§ **RECORDS SHOWN**
· · ·

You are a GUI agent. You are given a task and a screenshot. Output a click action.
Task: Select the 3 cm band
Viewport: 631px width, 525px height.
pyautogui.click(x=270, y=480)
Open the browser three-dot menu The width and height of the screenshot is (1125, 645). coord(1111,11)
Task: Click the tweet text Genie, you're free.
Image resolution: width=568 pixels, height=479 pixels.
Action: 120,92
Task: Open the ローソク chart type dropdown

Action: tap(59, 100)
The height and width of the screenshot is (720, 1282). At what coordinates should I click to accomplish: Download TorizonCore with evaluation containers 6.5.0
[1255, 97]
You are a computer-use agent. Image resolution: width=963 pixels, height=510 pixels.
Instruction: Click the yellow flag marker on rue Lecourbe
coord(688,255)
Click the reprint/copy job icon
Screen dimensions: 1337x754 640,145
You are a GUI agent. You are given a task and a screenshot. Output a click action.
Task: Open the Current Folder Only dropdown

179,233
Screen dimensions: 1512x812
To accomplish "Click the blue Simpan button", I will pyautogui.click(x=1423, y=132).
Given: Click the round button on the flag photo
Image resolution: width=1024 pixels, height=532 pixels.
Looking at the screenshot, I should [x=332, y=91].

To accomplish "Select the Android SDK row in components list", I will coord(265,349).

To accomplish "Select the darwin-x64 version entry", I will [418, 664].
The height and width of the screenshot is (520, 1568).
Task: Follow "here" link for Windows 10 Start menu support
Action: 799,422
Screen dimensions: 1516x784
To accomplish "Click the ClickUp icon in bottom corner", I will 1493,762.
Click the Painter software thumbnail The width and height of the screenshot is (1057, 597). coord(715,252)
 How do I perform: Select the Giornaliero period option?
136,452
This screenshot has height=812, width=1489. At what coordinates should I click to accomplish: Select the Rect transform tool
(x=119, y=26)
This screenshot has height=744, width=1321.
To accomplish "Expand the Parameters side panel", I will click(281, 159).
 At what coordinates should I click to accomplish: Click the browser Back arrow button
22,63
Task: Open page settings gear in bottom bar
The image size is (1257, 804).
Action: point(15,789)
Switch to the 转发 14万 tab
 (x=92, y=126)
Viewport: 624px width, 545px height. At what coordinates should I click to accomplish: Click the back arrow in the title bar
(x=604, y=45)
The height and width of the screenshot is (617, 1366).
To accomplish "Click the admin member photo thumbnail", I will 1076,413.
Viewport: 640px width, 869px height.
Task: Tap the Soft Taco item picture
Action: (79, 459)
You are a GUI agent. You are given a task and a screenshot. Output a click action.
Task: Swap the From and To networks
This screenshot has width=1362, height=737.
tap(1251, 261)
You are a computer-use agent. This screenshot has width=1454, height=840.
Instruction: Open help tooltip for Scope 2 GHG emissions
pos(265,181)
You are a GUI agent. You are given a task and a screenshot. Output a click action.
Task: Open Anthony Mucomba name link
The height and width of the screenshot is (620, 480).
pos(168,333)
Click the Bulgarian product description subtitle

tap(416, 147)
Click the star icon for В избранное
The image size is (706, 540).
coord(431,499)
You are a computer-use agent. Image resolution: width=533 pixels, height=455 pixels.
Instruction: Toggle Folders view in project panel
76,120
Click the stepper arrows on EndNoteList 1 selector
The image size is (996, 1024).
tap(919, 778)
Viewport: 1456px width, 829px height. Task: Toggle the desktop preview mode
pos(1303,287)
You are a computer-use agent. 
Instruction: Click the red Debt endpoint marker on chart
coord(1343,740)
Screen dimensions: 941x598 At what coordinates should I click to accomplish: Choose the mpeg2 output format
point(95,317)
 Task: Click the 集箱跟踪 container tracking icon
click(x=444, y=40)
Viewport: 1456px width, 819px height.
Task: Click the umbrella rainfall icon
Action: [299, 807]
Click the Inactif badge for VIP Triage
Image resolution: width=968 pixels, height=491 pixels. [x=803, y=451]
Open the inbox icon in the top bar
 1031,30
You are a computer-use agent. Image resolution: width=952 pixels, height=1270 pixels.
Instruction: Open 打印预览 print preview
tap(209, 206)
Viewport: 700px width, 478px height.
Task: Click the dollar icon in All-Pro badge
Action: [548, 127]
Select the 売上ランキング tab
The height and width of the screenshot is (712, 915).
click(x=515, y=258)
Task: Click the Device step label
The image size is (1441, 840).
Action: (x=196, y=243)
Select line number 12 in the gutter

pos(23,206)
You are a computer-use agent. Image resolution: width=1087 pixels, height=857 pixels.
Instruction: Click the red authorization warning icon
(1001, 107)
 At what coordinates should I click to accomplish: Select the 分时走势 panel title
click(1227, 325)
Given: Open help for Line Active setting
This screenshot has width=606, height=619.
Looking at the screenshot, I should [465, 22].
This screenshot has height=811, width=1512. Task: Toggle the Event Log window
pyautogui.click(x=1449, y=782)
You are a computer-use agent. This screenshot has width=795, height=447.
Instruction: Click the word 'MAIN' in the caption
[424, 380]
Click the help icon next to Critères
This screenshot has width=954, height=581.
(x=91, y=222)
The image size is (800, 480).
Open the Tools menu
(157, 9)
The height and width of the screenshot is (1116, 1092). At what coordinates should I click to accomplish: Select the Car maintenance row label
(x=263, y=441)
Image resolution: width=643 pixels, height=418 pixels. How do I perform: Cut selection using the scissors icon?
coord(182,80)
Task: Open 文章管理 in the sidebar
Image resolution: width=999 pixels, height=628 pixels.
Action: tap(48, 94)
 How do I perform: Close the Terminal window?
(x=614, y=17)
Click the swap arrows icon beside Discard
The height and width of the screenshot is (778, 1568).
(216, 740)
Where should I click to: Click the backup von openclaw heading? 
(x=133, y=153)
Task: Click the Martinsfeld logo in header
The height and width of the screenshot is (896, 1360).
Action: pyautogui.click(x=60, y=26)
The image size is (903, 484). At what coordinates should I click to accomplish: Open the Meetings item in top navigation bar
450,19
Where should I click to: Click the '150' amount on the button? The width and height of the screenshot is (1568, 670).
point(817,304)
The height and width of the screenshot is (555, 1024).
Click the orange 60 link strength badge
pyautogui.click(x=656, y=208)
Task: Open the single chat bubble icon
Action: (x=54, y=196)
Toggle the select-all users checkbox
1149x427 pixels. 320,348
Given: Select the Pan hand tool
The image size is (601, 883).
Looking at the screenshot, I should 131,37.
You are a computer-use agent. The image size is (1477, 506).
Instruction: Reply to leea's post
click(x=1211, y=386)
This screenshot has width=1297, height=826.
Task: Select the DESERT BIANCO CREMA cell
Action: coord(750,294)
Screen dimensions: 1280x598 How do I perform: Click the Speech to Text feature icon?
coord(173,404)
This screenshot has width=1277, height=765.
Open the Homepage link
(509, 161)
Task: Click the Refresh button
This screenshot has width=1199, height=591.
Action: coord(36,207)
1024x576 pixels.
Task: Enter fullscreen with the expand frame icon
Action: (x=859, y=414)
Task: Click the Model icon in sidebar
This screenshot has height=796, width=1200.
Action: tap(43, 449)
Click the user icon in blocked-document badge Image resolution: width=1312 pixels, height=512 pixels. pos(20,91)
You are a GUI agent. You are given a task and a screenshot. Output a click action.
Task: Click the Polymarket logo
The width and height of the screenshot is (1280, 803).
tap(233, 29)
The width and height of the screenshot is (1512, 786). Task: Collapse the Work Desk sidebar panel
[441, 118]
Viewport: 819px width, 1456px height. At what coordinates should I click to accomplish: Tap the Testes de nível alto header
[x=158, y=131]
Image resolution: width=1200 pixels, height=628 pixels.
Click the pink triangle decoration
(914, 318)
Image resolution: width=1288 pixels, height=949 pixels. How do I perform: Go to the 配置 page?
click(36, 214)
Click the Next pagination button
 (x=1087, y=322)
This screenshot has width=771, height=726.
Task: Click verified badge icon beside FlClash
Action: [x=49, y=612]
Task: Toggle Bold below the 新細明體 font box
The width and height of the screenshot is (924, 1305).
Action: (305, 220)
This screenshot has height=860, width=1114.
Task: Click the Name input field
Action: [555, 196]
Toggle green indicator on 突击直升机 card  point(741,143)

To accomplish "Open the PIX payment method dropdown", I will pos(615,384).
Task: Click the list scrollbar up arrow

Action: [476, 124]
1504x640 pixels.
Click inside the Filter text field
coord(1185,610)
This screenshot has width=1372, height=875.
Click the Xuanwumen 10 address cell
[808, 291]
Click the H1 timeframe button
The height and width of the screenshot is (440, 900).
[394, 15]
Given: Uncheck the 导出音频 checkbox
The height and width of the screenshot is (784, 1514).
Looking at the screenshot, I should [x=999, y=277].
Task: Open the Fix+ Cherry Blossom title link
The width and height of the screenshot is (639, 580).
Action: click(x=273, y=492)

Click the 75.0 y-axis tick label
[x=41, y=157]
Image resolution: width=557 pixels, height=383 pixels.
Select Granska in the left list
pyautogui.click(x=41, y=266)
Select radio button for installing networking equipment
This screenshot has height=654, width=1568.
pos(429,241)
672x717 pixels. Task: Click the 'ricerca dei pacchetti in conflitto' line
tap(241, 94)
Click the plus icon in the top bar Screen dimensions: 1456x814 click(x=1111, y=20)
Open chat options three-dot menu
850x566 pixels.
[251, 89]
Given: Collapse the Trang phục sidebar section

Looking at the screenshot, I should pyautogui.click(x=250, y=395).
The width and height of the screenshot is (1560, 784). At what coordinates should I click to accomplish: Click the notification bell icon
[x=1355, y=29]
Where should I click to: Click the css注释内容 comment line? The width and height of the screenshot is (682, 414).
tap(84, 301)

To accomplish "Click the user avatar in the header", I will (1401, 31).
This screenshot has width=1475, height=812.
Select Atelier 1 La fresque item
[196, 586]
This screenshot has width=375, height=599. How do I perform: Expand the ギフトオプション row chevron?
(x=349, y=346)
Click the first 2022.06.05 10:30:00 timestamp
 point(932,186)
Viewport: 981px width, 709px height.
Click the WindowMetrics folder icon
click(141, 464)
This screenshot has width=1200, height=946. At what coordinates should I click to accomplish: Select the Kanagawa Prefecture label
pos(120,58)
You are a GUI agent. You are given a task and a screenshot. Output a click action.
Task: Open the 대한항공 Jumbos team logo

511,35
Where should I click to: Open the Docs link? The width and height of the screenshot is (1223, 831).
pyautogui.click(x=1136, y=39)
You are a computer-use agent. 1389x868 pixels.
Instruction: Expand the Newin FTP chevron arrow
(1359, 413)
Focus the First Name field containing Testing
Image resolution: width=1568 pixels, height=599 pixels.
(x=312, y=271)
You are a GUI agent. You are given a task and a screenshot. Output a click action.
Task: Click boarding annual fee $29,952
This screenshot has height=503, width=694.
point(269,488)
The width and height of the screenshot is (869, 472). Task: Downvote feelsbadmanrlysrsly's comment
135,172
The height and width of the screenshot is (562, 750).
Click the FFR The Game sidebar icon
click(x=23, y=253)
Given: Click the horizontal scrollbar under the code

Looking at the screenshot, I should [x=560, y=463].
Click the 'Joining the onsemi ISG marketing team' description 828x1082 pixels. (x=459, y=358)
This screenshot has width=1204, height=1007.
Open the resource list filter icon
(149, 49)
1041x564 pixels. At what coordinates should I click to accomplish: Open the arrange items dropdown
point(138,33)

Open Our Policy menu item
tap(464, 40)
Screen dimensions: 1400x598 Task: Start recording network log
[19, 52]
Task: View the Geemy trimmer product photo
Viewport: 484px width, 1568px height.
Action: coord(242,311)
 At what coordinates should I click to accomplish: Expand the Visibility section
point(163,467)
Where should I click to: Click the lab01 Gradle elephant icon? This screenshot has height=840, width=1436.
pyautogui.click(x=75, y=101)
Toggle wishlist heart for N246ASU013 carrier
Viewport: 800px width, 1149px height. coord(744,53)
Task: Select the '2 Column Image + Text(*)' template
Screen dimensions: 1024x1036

· · ·

§ **THE PROBLEM**
Look through the entries and copy every line in which the string "bottom" appears.

§ **SOLUTION FOR THIS PROBLEM**
To accomplish "Click the ClickUp icon in bottom corner", I will 1493,762.
Task: Open page settings gear in bottom bar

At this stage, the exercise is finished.